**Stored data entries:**
-*-

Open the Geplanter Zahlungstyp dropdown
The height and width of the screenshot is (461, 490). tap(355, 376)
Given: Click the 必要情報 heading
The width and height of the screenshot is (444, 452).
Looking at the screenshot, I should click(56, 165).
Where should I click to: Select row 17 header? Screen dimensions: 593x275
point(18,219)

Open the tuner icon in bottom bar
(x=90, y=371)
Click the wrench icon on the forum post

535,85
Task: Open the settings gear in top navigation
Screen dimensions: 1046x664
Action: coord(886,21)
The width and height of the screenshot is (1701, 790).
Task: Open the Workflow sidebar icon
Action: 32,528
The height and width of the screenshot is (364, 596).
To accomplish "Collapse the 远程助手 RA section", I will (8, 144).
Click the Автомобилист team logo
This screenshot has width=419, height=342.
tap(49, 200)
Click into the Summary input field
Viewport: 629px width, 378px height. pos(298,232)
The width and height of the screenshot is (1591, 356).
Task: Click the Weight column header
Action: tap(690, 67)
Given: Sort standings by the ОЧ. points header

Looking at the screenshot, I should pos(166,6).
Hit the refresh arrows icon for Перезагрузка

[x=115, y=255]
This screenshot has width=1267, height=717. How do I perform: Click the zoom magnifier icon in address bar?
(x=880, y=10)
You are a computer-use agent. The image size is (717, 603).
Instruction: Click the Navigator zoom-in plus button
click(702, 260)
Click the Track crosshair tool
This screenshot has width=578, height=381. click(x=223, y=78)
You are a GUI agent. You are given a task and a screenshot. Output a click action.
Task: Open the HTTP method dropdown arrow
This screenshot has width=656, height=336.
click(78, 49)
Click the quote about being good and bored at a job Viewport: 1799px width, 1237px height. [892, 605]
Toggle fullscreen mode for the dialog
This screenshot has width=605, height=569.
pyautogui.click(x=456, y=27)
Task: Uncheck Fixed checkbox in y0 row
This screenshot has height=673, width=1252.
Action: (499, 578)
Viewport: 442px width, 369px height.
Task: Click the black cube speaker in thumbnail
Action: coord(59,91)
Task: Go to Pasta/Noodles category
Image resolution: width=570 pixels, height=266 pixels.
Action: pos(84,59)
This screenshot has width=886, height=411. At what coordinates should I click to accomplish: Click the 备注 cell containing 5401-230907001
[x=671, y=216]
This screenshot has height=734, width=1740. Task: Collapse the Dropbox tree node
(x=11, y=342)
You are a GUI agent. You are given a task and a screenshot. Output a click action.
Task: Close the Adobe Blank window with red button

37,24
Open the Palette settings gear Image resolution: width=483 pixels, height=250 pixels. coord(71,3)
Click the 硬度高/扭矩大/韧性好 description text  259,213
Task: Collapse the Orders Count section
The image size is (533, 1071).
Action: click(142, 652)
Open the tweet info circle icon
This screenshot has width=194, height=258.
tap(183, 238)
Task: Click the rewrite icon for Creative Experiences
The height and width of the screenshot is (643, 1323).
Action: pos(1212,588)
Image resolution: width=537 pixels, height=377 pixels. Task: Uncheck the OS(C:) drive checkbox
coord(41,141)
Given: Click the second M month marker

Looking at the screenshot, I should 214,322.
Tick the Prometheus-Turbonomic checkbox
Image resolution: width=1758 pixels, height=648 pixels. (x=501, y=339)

-*-

**HOW TO COMPLETE THIS TASK:** Each record above has to be set down again, exactly and completely.

**WRITTEN RESPONSE:**
Open the Geplanter Zahlungstyp dropdown
The height and width of the screenshot is (461, 490). tap(355, 376)
Given: Click the 必要情報 heading
The width and height of the screenshot is (444, 452).
Looking at the screenshot, I should click(56, 165).
Where should I click to: Select row 17 header? Screen dimensions: 593x275
point(18,219)

Open the tuner icon in bottom bar
(x=90, y=371)
Click the wrench icon on the forum post

535,85
Task: Open the settings gear in top navigation
Screen dimensions: 1046x664
Action: coord(886,21)
The width and height of the screenshot is (1701, 790).
Task: Open the Workflow sidebar icon
Action: 32,528
The height and width of the screenshot is (364, 596).
To accomplish "Collapse the 远程助手 RA section", I will (8, 144).
Click the Автомобилист team logo
This screenshot has width=419, height=342.
tap(49, 200)
Click into the Summary input field
Viewport: 629px width, 378px height. pos(298,232)
The width and height of the screenshot is (1591, 356).
Task: Click the Weight column header
Action: tap(690, 67)
Given: Sort standings by the ОЧ. points header

Looking at the screenshot, I should pos(166,6).
Hit the refresh arrows icon for Перезагрузка

[x=115, y=255]
This screenshot has width=1267, height=717. How do I perform: Click the zoom magnifier icon in address bar?
(x=880, y=10)
You are a computer-use agent. The image size is (717, 603).
Instruction: Click the Navigator zoom-in plus button
click(702, 260)
Click the Track crosshair tool
This screenshot has width=578, height=381. click(x=223, y=78)
You are a GUI agent. You are given a task and a screenshot. Output a click action.
Task: Open the HTTP method dropdown arrow
This screenshot has width=656, height=336.
click(78, 49)
Click the quote about being good and bored at a job Viewport: 1799px width, 1237px height. [892, 605]
Toggle fullscreen mode for the dialog
This screenshot has width=605, height=569.
pyautogui.click(x=456, y=27)
Task: Uncheck Fixed checkbox in y0 row
This screenshot has height=673, width=1252.
Action: (499, 578)
Viewport: 442px width, 369px height.
Task: Click the black cube speaker in thumbnail
Action: coord(59,91)
Task: Go to Pasta/Noodles category
Image resolution: width=570 pixels, height=266 pixels.
Action: pos(84,59)
This screenshot has width=886, height=411. At what coordinates should I click to accomplish: Click the 备注 cell containing 5401-230907001
[x=671, y=216]
This screenshot has height=734, width=1740. Task: Collapse the Dropbox tree node
(x=11, y=342)
You are a GUI agent. You are given a task and a screenshot. Output a click action.
Task: Close the Adobe Blank window with red button

37,24
Open the Palette settings gear Image resolution: width=483 pixels, height=250 pixels. coord(71,3)
Click the 硬度高/扭矩大/韧性好 description text  259,213
Task: Collapse the Orders Count section
The image size is (533, 1071).
Action: click(142, 652)
Open the tweet info circle icon
This screenshot has width=194, height=258.
tap(183, 238)
Task: Click the rewrite icon for Creative Experiences
The height and width of the screenshot is (643, 1323).
Action: pos(1212,588)
Image resolution: width=537 pixels, height=377 pixels. Task: Uncheck the OS(C:) drive checkbox
coord(41,141)
Given: Click the second M month marker

Looking at the screenshot, I should 214,322.
Tick the Prometheus-Turbonomic checkbox
Image resolution: width=1758 pixels, height=648 pixels. (x=501, y=339)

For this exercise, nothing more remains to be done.